• _Document segment_:
•••••

The objectives summarize the strategies that resulted from the extraordinary meeting in 2000 to eradicate poverty.

To learn the reasons for this exclusion, ZENIT interviewed Riccardo Cascioli, president of the European Center of Studies on Population, the Environment and Development (CESPAS).

Q: Why were pro-life organizations excluded?

Cascioli: Obviously there is a plan, promoted for many years, to exclude NGOs from the decision-making process in the different agencies and commissions of the U.N.

The reason is simple: there are powerful anti-birth, pro-abortion, ecology and homosexual lobbies, which are trying to present reproductive rights — abortion and contraception — as fundamental human rights, and to destroy the family by equating homosexual unions with any other kind of union.

The strategy consists in creating international documents that point in this direction so that they can become instruments of pressure in the different countries that have the opposite legislation.

From this point of view, NGOs that favor life and the family are “enemies” that must be excluded, so as to avoid obstacles. It is what happened on this occasion.

It is no accident that on several occasions during the U.N. hearing, talk was heard of the need to introduce reproductive rights explicitly among the strategies against poverty. There were attacks on religions, obviously above all against the Catholic, as they would discriminate against homosexuals.

Q: But how can these exclusions take place without any government or personality complaining about the problem?

•••••

• _Set exercise 1_: Please extract the part of the interview from "It is no accident" to "discriminate against homosexuals.".

[Part of a data file]
•••••

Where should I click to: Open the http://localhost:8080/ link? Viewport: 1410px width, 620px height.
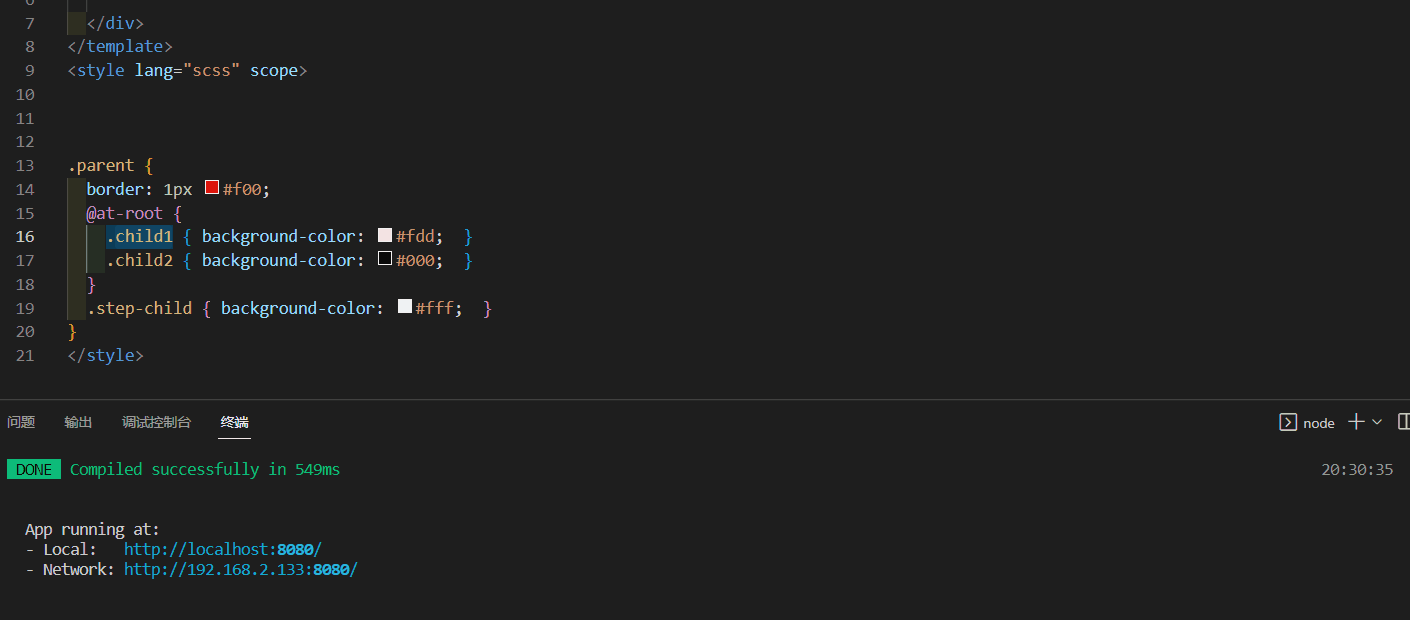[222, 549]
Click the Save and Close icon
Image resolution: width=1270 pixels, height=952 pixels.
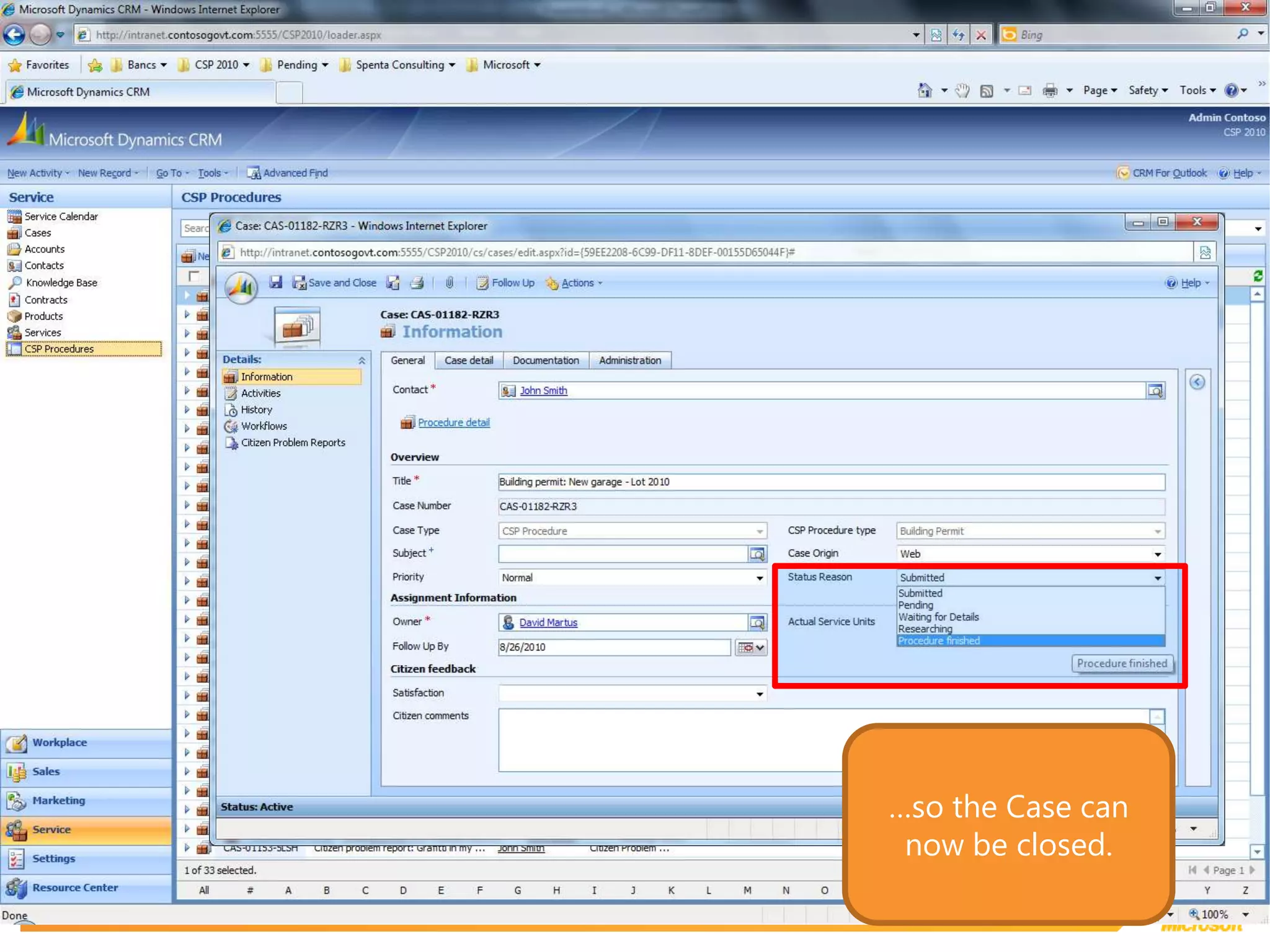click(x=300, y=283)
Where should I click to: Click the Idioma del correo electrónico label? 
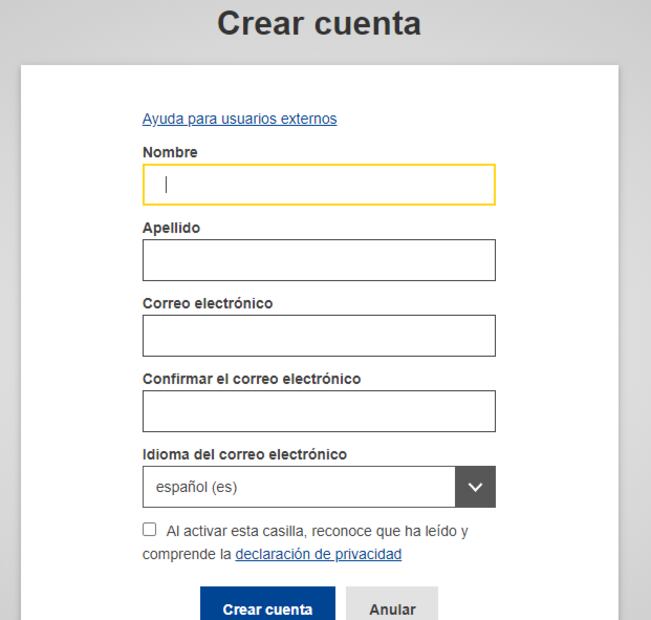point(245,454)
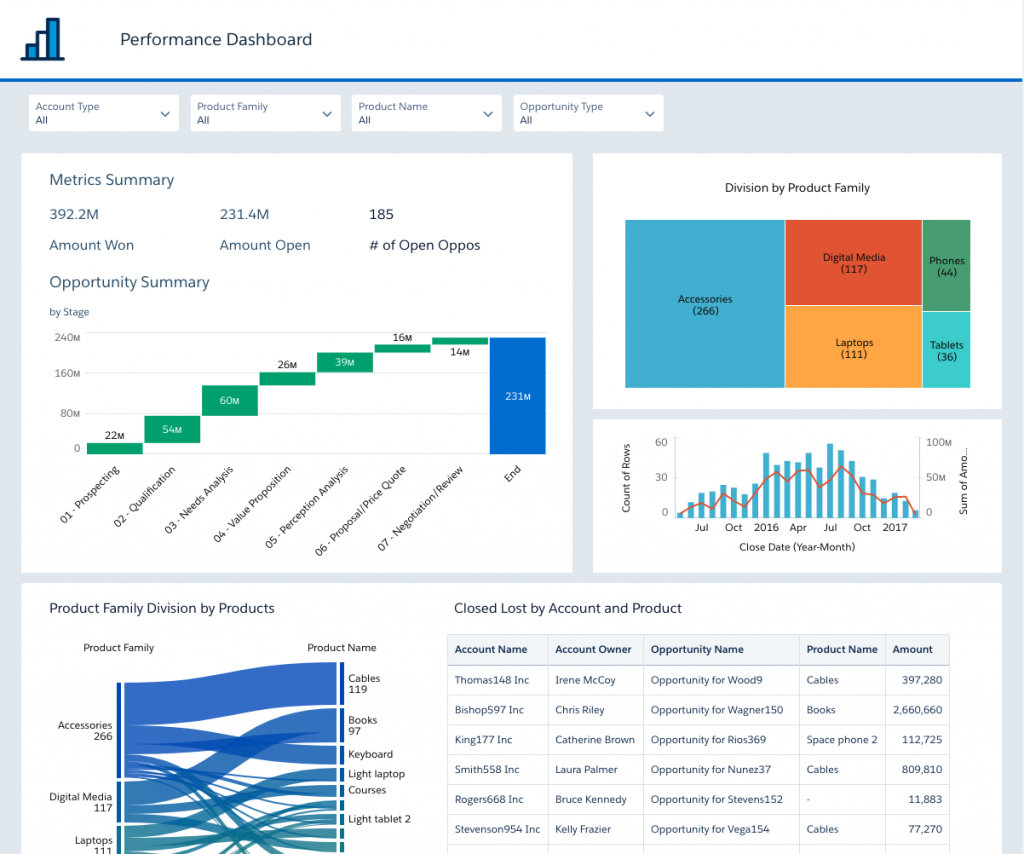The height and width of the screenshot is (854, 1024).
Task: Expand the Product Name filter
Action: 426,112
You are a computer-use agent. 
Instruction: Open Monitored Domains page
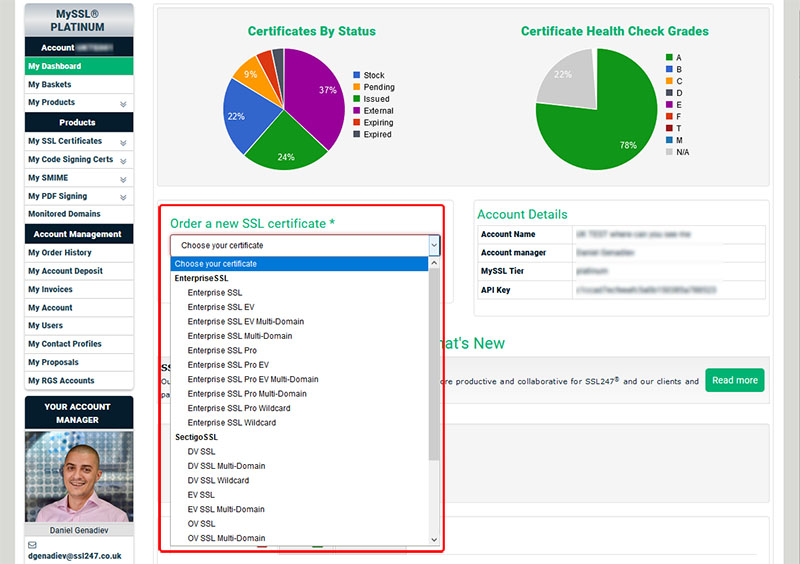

•••••

• _Set exercise 2_: Switch "Open" to "Launch" throughout the listing and give the listing back with everything else unchanged. Leave the pictures out.

• _Complete response 1_:
It is no accident that on several occasions during the U.N. hearing, talk was heard of the need to introduce reproductive rights explicitly among the strategies against poverty. There were attacks on religions, obviously above all against the Catholic, as they would discriminate against homosexuals.

• _Complete response 2_:
Where should I click to: Launch the http://localhost:8080/ link? Viewport: 1410px width, 620px height.
[222, 549]
Click the Save and Close icon
Image resolution: width=1270 pixels, height=952 pixels.
click(x=300, y=283)
Where should I click to: Click the Idioma del correo electrónico label? 
point(245,454)
The height and width of the screenshot is (854, 1024).
Task: Expand the Product Name filter
Action: 426,112
You are a computer-use agent. 
Instruction: Launch Monitored Domains page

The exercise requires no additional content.